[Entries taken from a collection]
- Opening Delimiter -

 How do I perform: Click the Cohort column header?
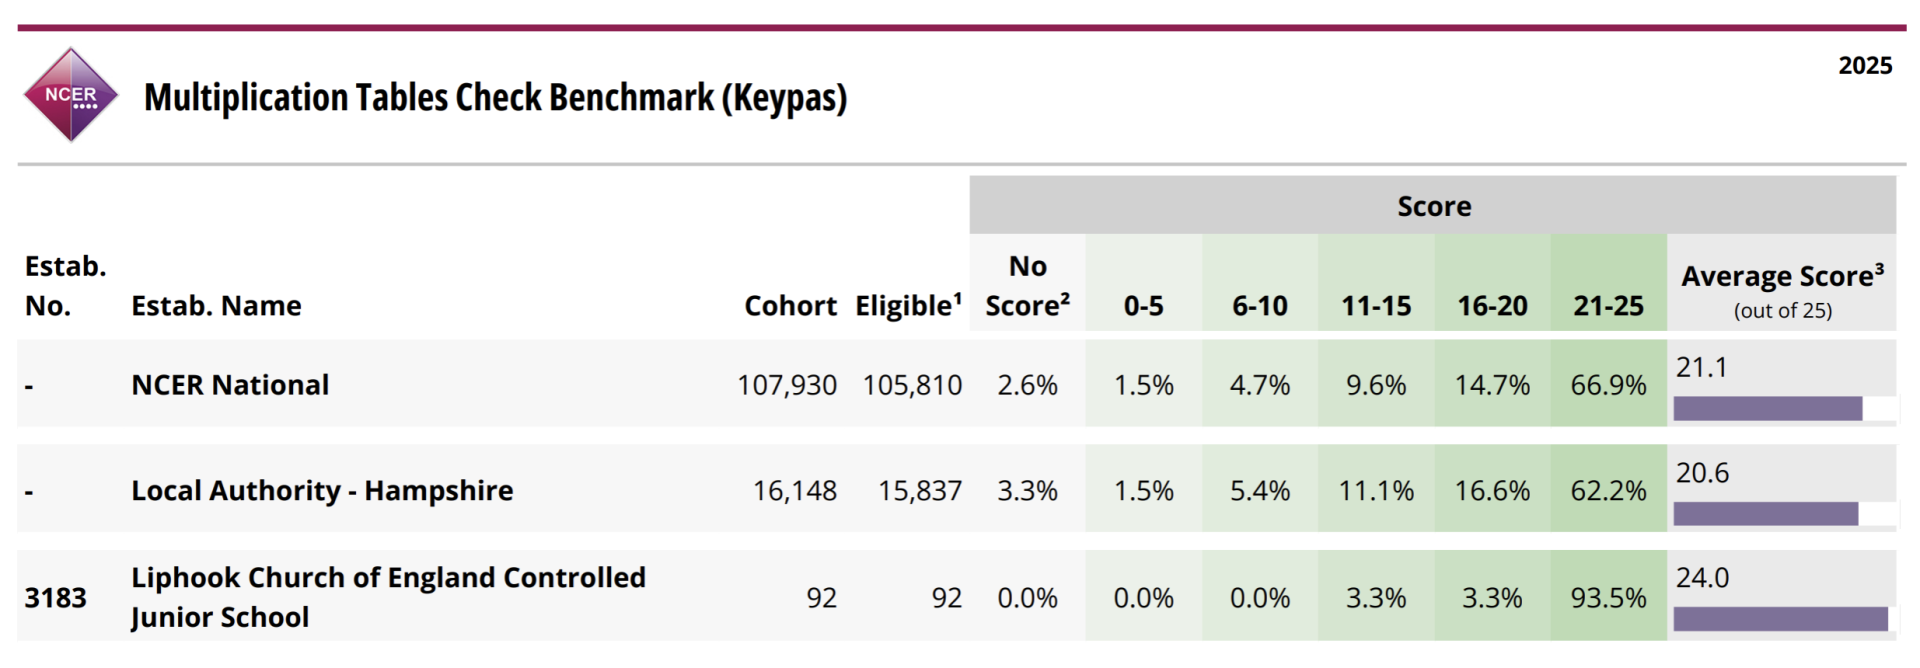790,306
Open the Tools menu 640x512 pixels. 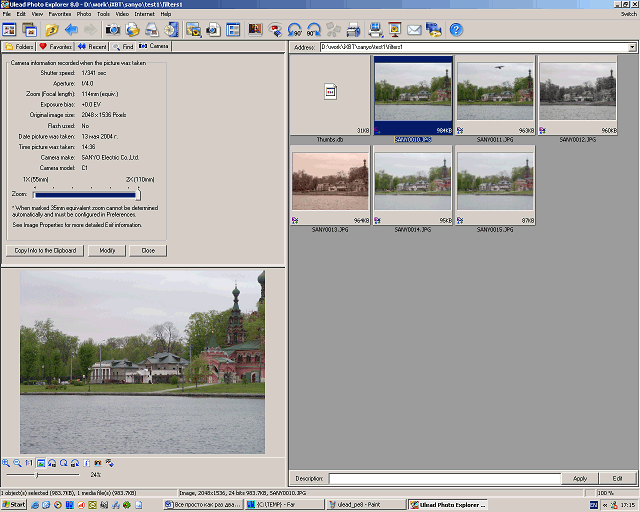click(103, 14)
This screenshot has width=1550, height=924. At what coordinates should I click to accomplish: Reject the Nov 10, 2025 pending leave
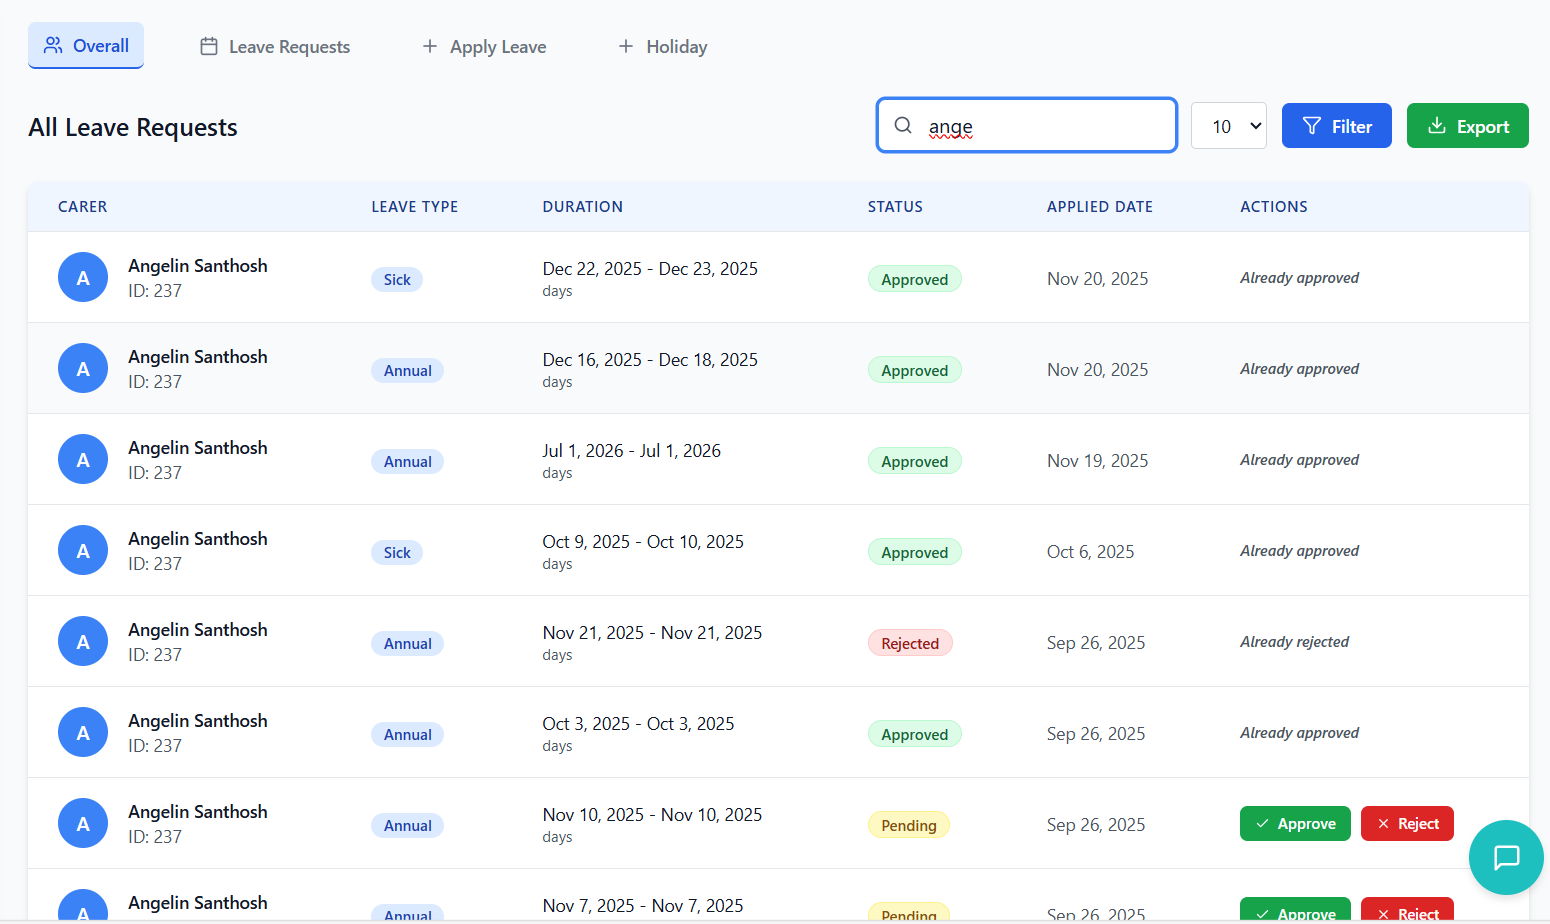click(1407, 824)
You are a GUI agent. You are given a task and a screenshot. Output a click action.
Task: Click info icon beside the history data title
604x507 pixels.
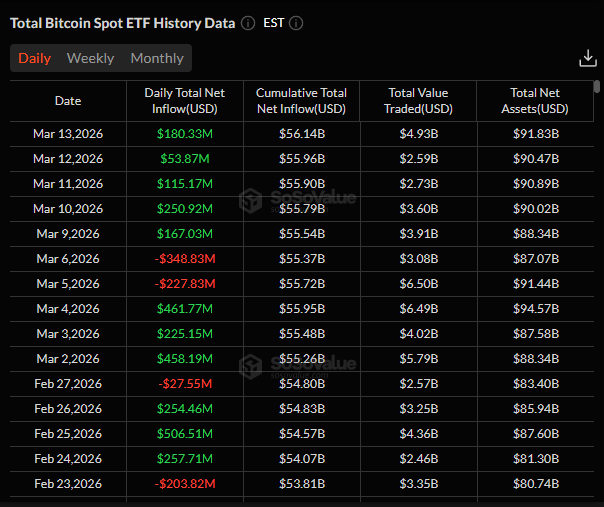(x=248, y=23)
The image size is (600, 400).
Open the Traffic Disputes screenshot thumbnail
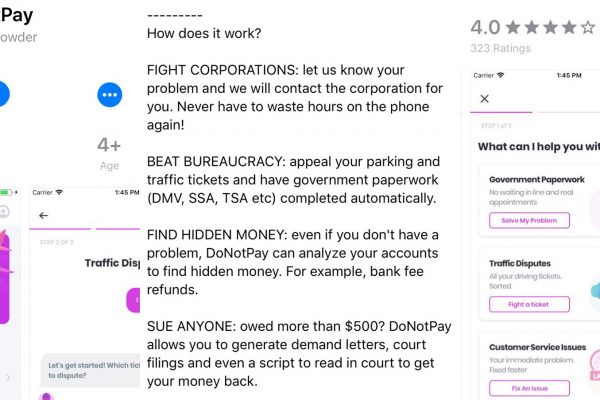[85, 294]
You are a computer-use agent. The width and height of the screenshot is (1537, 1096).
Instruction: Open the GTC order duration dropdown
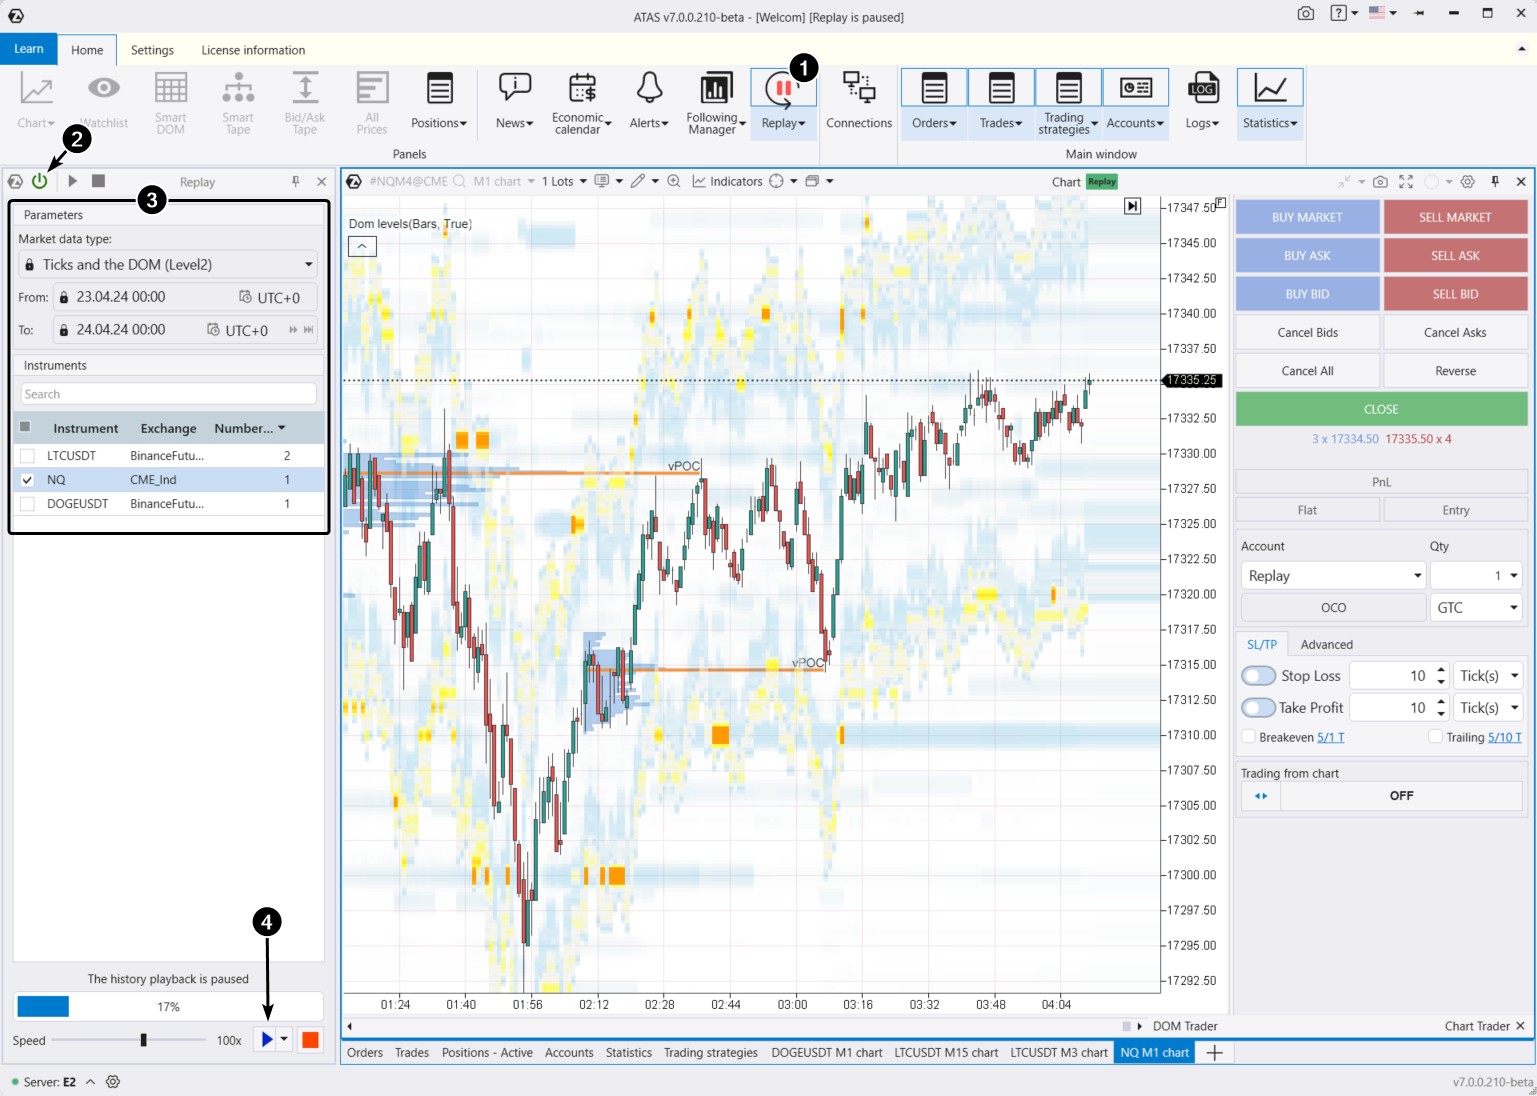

- Closing Delimiter -

* **PROMPT**
Could you set down nothing but the lines from the one containing "Task: Click info" through the last line of the records above, both ends included, exactly as given and free of pictures?

* **ANSWER BOX**
Task: Click info icon beside the history data title
604x507 pixels.
(x=248, y=23)
The image size is (600, 400).
Open the Traffic Disputes screenshot thumbnail
[85, 294]
You are a computer-use agent. The width and height of the screenshot is (1537, 1096).
Instruction: Open the GTC order duration dropdown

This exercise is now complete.